**Selected extract:**
================================

How did the company manage to do this? The answer is high quality, low costs and transparency:
From the very beginning of Adyen, we were very different, because we wanted to accomplish one particular goal - have the highest product quality at the lowest cost, which is somewhat unusual. However, that means we had to build everything ourselves, because if you have it all in-house, if you have it all connected to all endpoints, you have the lowest cost.
We wanted to bring trust to the industry by making everything transparent. It still stays the same today.
- Pieter van der Does - Adyen Co-Founder and CEO
However, this path to success was a bumpy ride. Even though the company was founded in 2006, the first sizeable merchant win ocurred in 2009. Starting in the payments industry is never easy and it mirrors the experience of a newly graduated student looking for a job. Let me explain this.
Every employer requires students to have some experience but students can’t have experience if there is no employer who gives them the first opportunity. In the payments industry, any payment provider needs volume to attract merchants and to sign relevant partnerships with banks but this payment volume is not achievable without merchants.
In the case of Adyen, there was one merchant who “helped” the company get its impressive runway started. This company was…
Groupon was acquired as a customer in 2009 and helped Adyen massively. It was one of the first adopters who used the Adyen platform globally which gave the company significant payment volume to get its flywheel started. 12 years of flywheel have had the effect of converting the company into a top-tier payments company with more than $400 billion in annual processed volume serving enterprise and mid-market merchants all over the world.

================================

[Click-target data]
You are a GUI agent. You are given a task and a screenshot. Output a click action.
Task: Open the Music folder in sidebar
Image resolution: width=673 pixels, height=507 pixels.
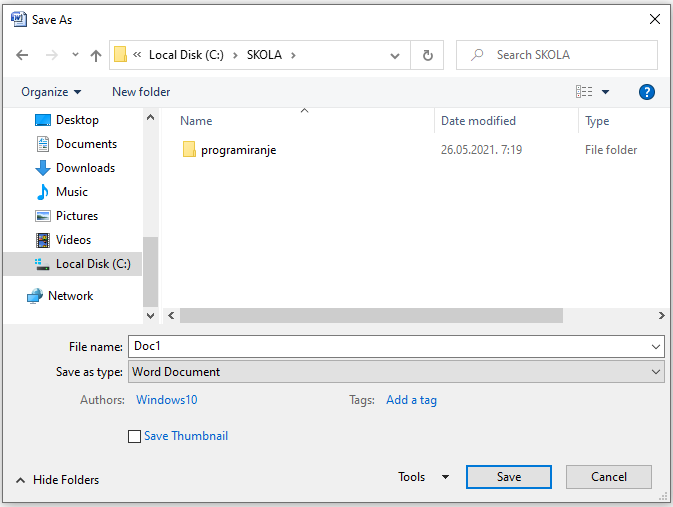tap(71, 192)
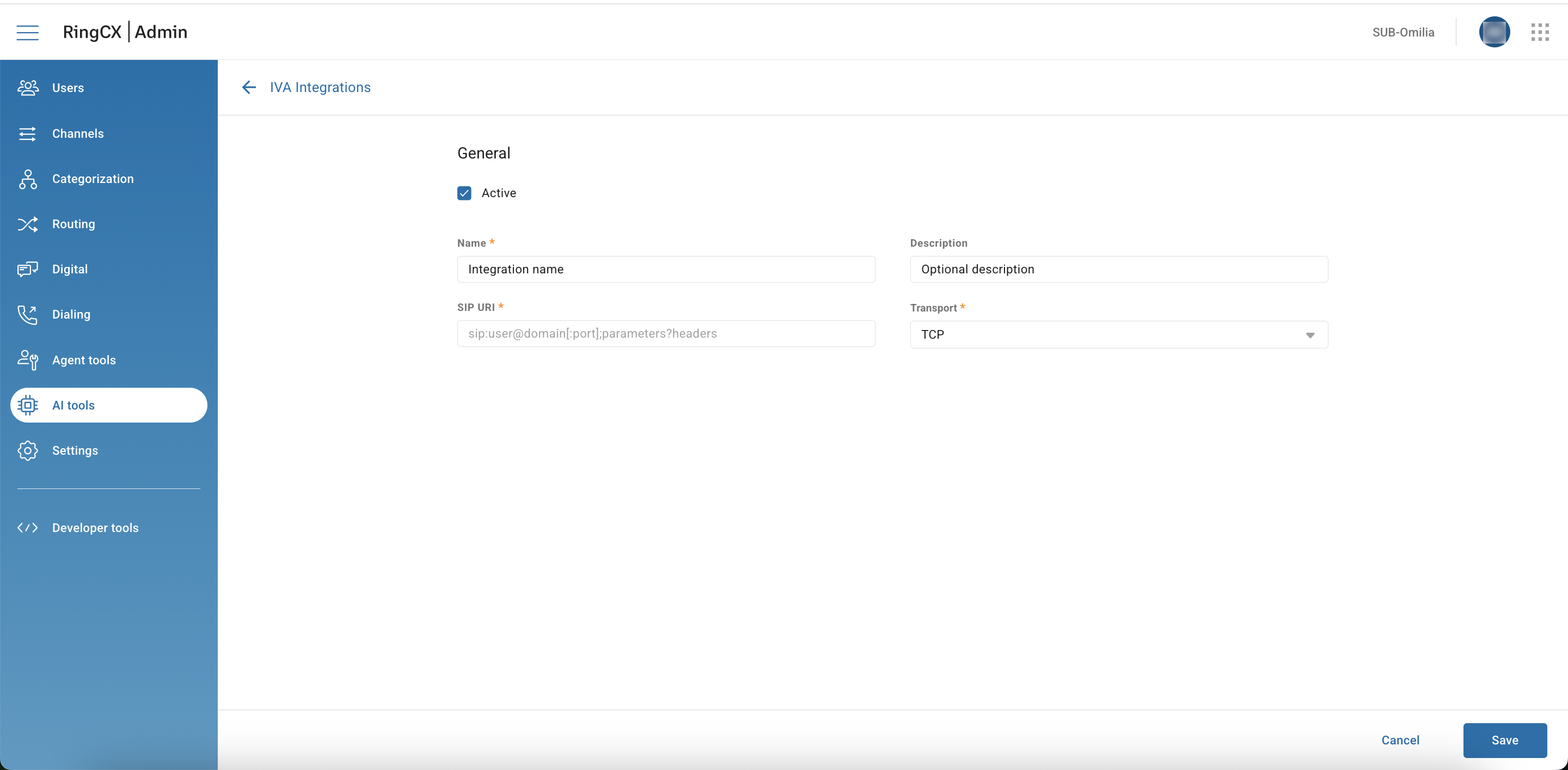Open the Settings gear icon

(27, 450)
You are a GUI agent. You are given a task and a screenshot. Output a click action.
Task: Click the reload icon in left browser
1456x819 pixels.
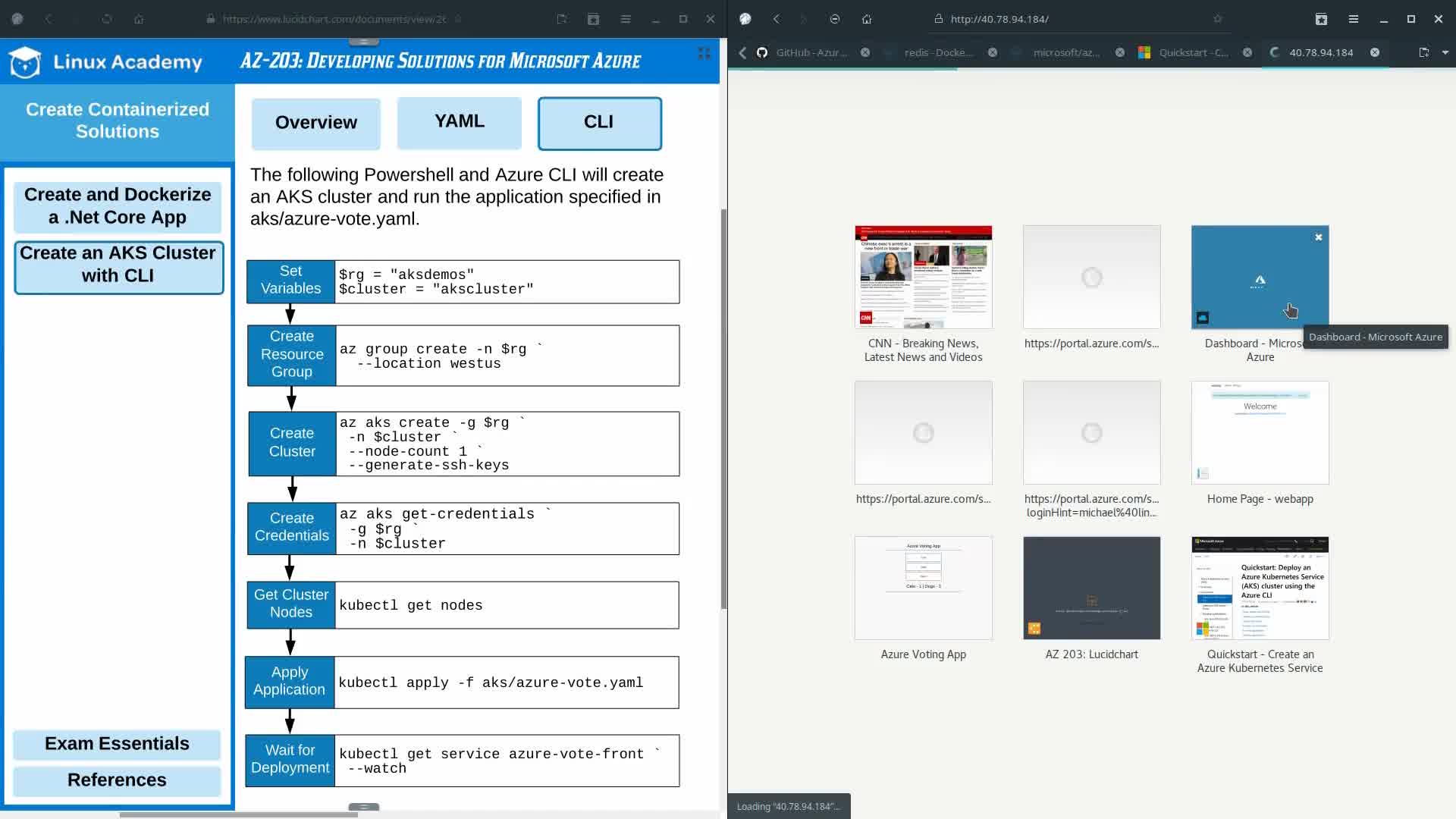click(107, 19)
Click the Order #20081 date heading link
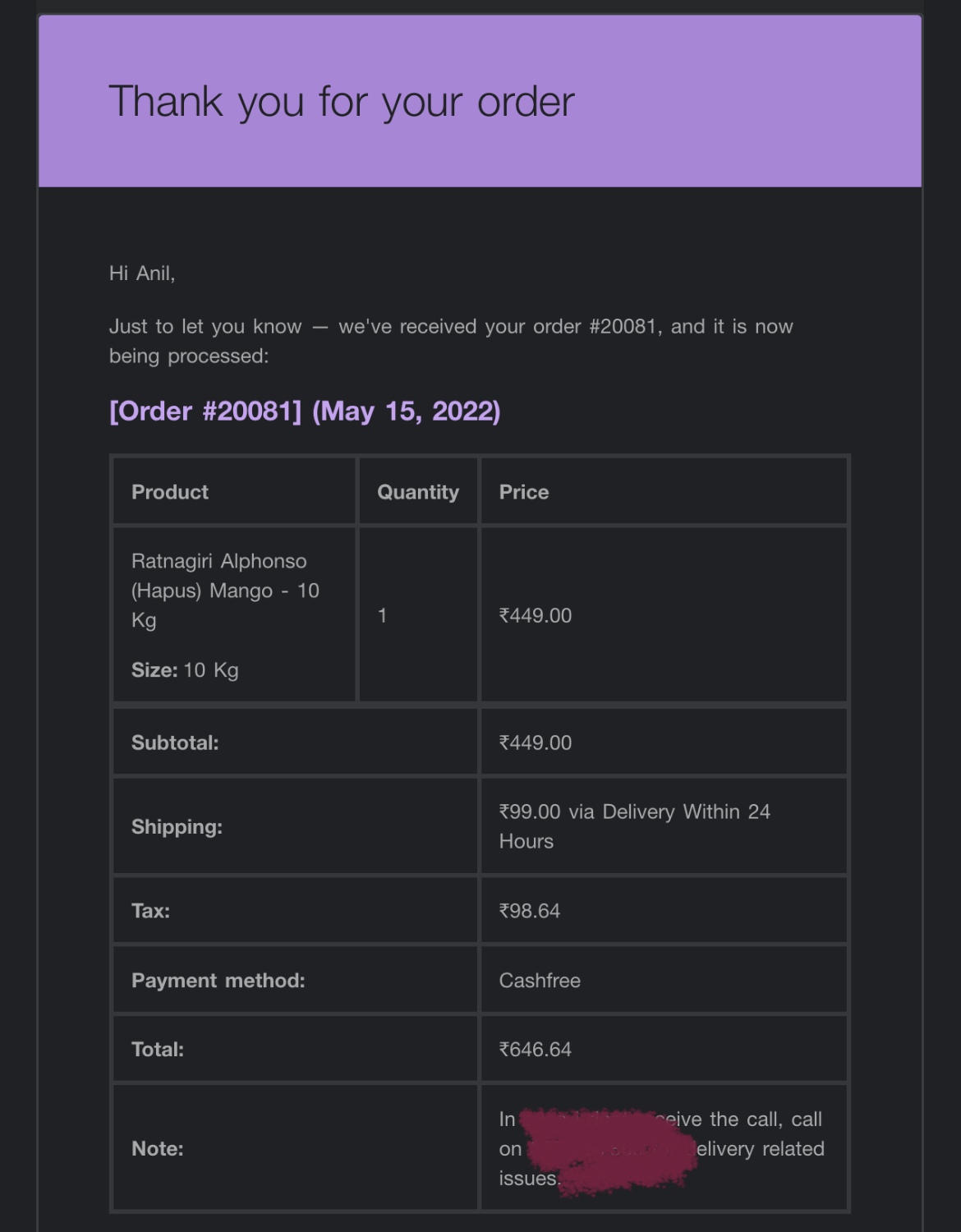Image resolution: width=961 pixels, height=1232 pixels. 305,411
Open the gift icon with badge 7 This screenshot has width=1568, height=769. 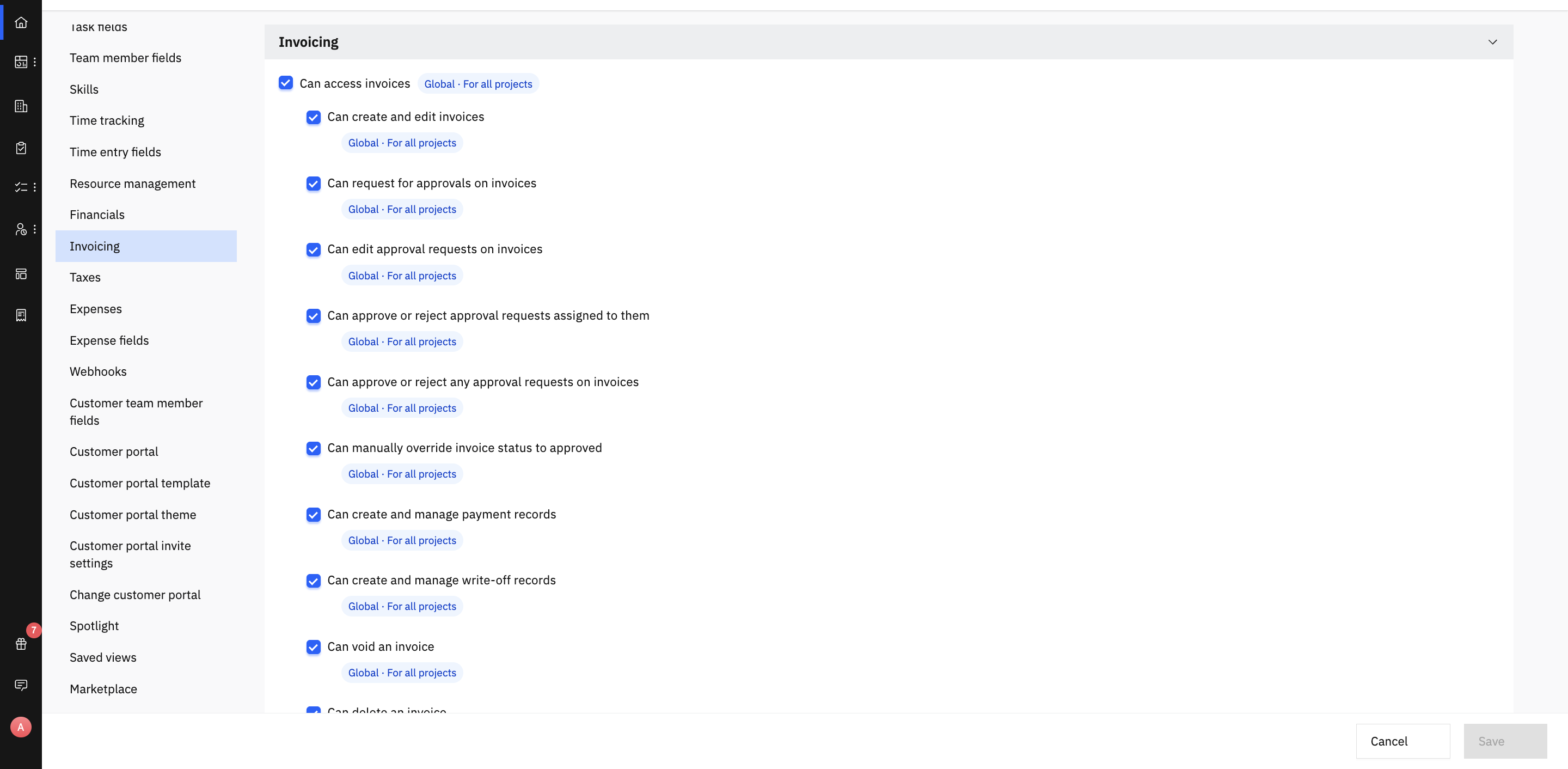21,644
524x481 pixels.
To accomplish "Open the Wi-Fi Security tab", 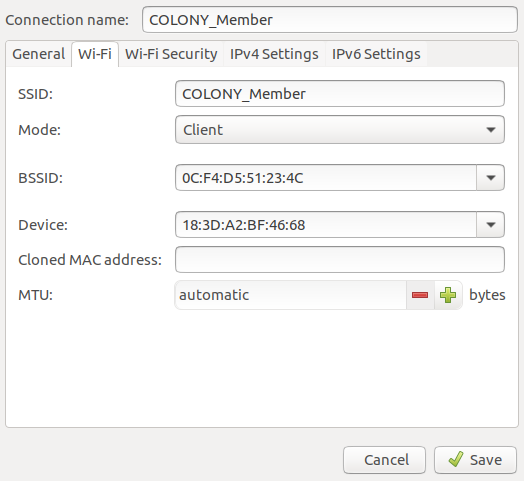I will click(171, 54).
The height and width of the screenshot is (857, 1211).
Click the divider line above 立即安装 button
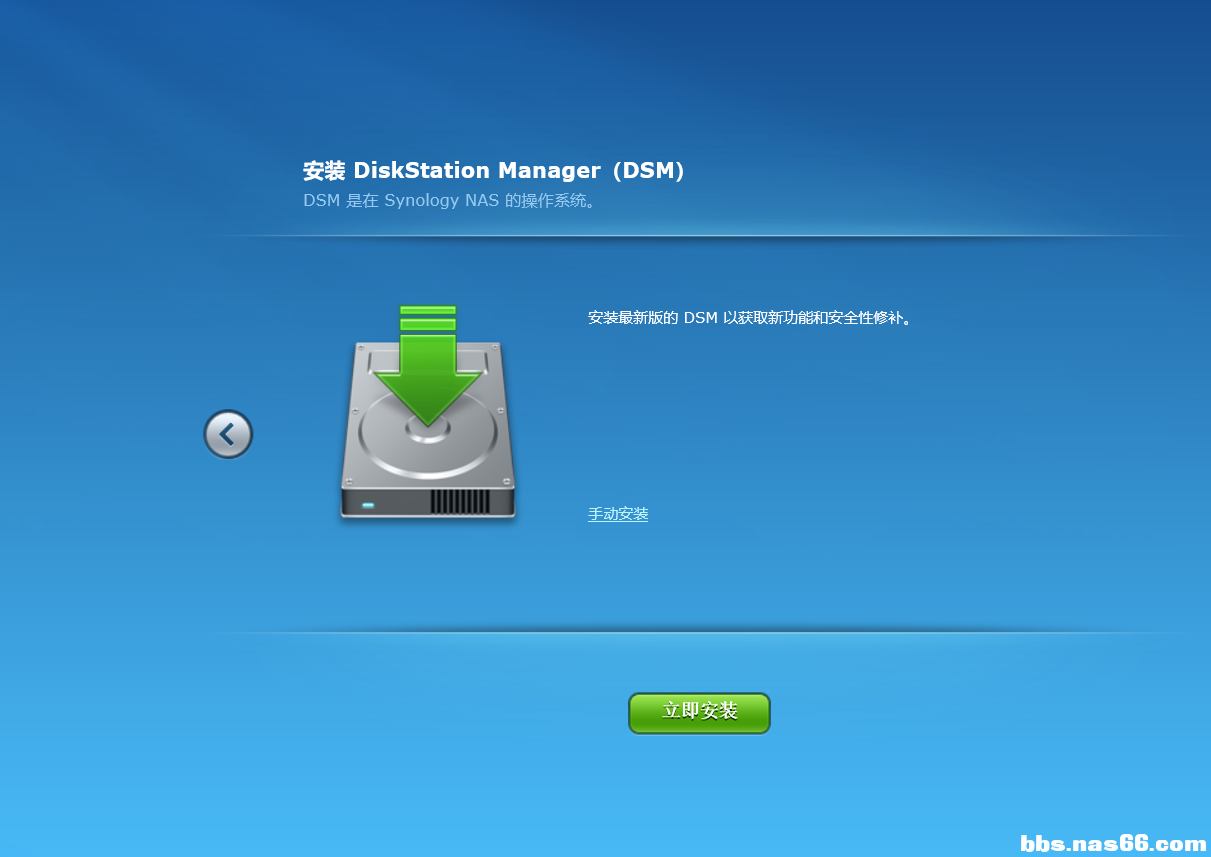click(700, 632)
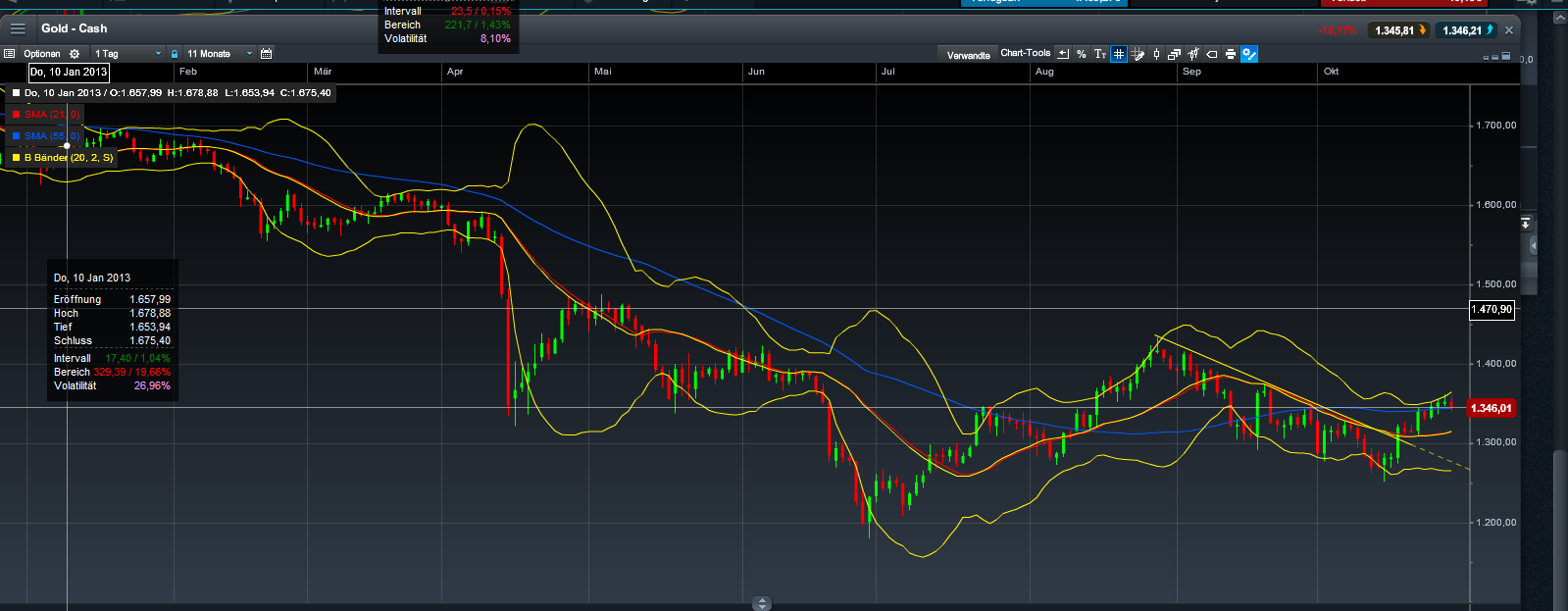Viewport: 1568px width, 611px height.
Task: Open the Optionen settings menu
Action: (x=42, y=54)
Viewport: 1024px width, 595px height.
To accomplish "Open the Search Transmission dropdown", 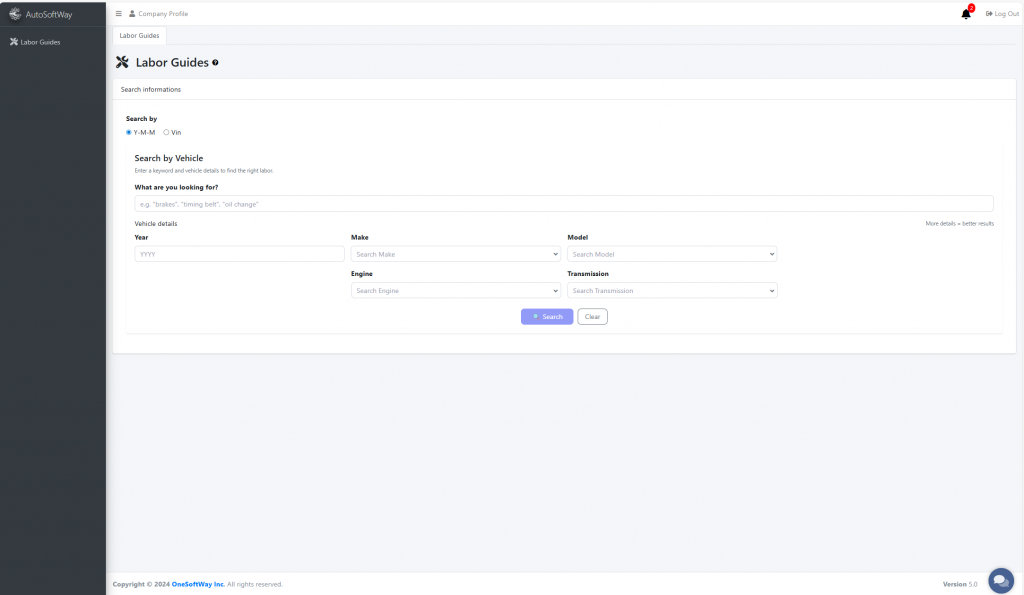I will 672,291.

================================

**Set problem:**
Reproduce the full passage on Adyen's early growth word for word, from its first line to its last.

**Result of the task:**
How did the company manage to do this? The answer is high quality, low costs and transparency:
From the very beginning of Adyen, we were very different, because we wanted to accomplish one particular goal - have the highest product quality at the lowest cost, which is somewhat unusual. However, that means we had to build everything ourselves, because if you have it all in-house, if you have it all connected to all endpoints, you have the lowest cost.
We wanted to bring trust to the industry by making everything transparent. It still stays the same today.
- Pieter van der Does - Adyen Co-Founder and CEO
However, this path to success was a bumpy ride. Even though the company was founded in 2006, the first sizeable merchant win ocurred in 2009. Starting in the payments industry is never easy and it mirrors the experience of a newly graduated student looking for a job. Let me explain this.
Every employer requires students to have some experience but students can’t have experience if there is no employer who gives them the first opportunity. In the payments industry, any payment provider needs volume to attract merchants and to sign relevant partnerships with banks but this payment volume is not achievable without merchants.
In the case of Adyen, there was one merchant who “helped” the company get its impressive runway started. This company was…
Groupon was acquired as a customer in 2009 and helped Adyen massively. It was one of the first adopters who used the Adyen platform globally which gave the company significant payment volume to get its flywheel started. 12 years of flywheel have had the effect of converting the company into a top-tier payments company with more than $400 billion in annual processed volume serving enterprise and mid-market merchants all over the world.